Thursday, August 18, 2011

August Gallery Stroll Friday the 19th, 6-9pm

Charley Hafen Jewelers - Gallery will be taking a break from Gallery Stroll in August as they complete the first phase of construction for expansion of the gallery into their upstairs space.

Above:  Cursive Is As Cursive Does, Toni Youngblood, Encaustic and mixed media on panel, 2011

The featured show for Charley Hafen's September Gallery Stroll will be Toni Youngblood's (Yes, that's me!) Calligraffiti, paintings in encaustic and mixed media.  (The the unveiling of a large private portrait commission will be included with this exhibit.)  More information will be provided on this exhibit here, next month.

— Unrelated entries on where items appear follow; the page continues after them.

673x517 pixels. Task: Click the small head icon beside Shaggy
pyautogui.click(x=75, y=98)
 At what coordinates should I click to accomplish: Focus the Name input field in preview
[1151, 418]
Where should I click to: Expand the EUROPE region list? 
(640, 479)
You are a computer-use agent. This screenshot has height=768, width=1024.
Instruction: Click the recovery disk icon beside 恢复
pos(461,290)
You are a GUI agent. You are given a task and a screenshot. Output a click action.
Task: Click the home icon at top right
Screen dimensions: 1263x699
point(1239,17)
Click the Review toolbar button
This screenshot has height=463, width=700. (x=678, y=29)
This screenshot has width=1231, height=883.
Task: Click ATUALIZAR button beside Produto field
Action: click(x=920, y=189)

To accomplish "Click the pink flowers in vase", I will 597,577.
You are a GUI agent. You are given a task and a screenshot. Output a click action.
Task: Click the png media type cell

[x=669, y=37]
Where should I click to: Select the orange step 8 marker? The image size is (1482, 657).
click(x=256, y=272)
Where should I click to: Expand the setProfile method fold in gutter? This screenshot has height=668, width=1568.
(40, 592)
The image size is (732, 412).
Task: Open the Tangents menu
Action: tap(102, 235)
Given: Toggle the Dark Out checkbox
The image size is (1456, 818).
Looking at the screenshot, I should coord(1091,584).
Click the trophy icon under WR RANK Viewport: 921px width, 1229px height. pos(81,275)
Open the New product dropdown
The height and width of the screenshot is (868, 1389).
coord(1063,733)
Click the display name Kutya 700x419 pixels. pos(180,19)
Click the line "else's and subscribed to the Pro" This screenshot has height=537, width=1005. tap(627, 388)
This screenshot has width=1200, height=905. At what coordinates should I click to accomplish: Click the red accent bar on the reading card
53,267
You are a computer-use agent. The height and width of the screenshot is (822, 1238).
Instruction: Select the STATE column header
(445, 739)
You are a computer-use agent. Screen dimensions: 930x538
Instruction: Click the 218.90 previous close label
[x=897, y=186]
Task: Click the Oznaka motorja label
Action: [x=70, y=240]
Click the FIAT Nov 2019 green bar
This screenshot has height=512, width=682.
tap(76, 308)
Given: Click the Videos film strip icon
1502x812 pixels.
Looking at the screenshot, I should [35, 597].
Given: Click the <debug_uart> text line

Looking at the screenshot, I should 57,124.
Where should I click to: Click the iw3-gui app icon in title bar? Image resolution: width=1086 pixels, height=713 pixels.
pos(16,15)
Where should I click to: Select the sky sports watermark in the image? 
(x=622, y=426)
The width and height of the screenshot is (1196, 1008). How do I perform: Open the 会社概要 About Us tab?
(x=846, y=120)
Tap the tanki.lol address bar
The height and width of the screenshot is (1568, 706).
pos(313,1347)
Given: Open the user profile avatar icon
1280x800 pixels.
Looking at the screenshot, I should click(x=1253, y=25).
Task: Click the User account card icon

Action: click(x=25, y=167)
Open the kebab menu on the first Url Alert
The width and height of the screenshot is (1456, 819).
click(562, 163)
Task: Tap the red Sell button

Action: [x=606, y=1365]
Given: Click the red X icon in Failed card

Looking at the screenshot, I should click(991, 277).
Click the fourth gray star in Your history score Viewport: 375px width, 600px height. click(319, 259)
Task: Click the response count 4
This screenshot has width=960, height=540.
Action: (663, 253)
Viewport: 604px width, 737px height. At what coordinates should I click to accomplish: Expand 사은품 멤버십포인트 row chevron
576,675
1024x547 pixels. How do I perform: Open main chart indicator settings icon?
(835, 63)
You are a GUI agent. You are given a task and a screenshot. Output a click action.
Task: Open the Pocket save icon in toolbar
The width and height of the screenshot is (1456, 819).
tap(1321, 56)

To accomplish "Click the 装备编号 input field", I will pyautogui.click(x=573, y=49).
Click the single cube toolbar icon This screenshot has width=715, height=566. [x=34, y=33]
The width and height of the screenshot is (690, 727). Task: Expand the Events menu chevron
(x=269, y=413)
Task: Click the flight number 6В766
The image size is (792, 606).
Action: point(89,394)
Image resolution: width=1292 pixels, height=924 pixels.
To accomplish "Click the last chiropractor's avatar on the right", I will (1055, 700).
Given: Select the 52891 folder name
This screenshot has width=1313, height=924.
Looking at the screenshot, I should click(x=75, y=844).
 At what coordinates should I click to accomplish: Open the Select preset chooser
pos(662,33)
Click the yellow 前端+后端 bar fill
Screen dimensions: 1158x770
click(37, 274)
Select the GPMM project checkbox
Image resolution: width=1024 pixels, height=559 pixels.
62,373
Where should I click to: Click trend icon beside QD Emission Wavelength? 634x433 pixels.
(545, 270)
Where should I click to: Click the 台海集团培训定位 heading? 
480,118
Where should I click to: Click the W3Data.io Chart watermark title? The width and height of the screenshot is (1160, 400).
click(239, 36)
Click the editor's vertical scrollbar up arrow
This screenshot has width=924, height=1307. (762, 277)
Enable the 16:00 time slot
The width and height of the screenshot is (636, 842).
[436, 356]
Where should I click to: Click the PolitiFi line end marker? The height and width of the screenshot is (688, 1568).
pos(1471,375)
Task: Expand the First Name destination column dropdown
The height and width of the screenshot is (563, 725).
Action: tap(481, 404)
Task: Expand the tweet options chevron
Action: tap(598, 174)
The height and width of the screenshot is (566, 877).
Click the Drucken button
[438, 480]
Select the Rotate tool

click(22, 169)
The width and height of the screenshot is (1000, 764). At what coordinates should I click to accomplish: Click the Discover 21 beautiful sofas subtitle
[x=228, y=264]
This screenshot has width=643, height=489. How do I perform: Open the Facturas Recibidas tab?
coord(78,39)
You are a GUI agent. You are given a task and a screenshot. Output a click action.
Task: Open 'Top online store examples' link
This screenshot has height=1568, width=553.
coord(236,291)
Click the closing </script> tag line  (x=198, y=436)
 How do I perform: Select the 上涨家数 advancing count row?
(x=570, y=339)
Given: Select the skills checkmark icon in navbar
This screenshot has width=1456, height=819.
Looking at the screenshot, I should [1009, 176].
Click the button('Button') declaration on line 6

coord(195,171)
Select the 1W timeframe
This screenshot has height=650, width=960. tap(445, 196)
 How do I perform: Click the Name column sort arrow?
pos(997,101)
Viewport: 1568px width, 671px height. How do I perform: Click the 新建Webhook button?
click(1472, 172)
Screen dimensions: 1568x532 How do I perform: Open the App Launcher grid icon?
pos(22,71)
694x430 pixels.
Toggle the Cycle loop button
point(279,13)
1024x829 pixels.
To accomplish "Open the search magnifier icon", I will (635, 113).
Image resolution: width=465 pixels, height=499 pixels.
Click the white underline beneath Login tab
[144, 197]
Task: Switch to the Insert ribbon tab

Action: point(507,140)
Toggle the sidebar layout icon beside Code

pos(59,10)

For a complete listing of August Gallery Stroll participating galleries, visit the official Gallery Stroll website here.

Hope to see you out and about tomorrow evening!

Tuesday, August 16, 2011

Neuroscientist says viewing ART is like being in LOVE

If you find you are looking for "love" in all the wrong places consider this...Neuroscientist says viewing ART is like being in LOVE.

Read the full article here:  Eye on Art - Winston Wachter Fine Art's eye on well as a few other things.

Scans suggest that art gives the same level of pleasure as being in love.

Monday, August 8, 2011

SKETCHPAD Series of Encaustic Paintings

Above:  Very close up view showing the layers and three dimensionality of the encaustic wax paint.

I'm including a series of small works called SKETCHPADS in my upcoming show Calligraffiti:  Encaustic and Mixed Media Paintings---in September, (at Charley Hafen Jewlers - Gallery September 14- October 17). As you can see from the photo above with the six-inch ruler, the SKETCHPADS paintings are relatively small, roughly 5x7 inches.

The artist reception is during September Gallery Stroll---Friday, September 16 from 6 till 9pm.  When you visit the Calligraffiti show you will see the collection of little SKETCHPADS along with the regular size paintings (a couple of which have been featured here and here).

Thursday, August 4, 2011


Above:  Todi, Toni Youngblood 2009, Encaustic and mixed media on board
Photo:  Virtual Tourist
I spent Fall Quarter of grad school in Rome as a participant in the Architecture in Rome program through the University of Washington.  (Twenty years prior, one of the first two participants in this program was now internationally known architect Stephen Holl.)  Our program included field trips to other areas of Italy.  The hilltown of Todi was one such destination.

Photo:  Stefan Pasquini
Todi is located in the Umbrian region of Italy and founded in the 8th-7th century BC.  Its double line of protective city walls is reputed to have stopped Hannibal himself after his victory at the Trasimeno
Photo: Marta Piccotini
Todi is perched on a tall two-crested hill overlooking the east bank of the Tiber River, commanding distant views in every direction. (Wiki)
Photo:  via gogobot
Todi is known for its street steps which are built in the center of the street to make ascending and descending the steep incline of the cobblestone thoroughfares more pedestrian friendly.
 Above:  One of my student sketches of the street steps during our field trip to Todi.
Above:  Double click on this image.  You've got to see this rendering of the wonderful interlocking piazzas, a delight to experience on foot. 

In the 1990s, Richard S. Levine, a professor of architecture at the University of Kentucky, chose Todi as the model sustainable city, because of its scale and its ability to reinvent itself over time. After that, the Italian press reported on Todi as the world's most livable city.[1]

Above:   I remember him well from my art history class!
The Mars of Todi
Todi-Monte Santo
end of 5th cent. BC
hollow-cast bronze
height cm 141
cat. 13886
'This is one of the very rare objects of ancient Italic statuary that has survived to our time. It shows a warrior dressed in armour and, originally, with a helmet, portrayed in the act of performing a libation before battle, pouring the liquid contained in a particular form of cup (patera) held by the extended right hand, while with the left he leans on an iron spear (the patera and remains of the spear, not visible in the photo, are in the showcase). The statue, which betrays the influence of Greek art starting from the middle of the 5th cent. BC, was found in Todi buried between slabs of Travertine, perhaps after having been hit by lightning. The dedicatory inscription, in the language of the ancient Umbrians but in the Etruscan alphabet, recalls that the statue was given as a gift (dunum dede) by a certain Ahal Trutitis. "(from the Gregorian Etruscan Museum of the Vatican Museum - Rome)

Beautifully detailed hand of the Mars of Todi.

My painting is named in honor of the beautiful town with its rich history, known in our time as Todi.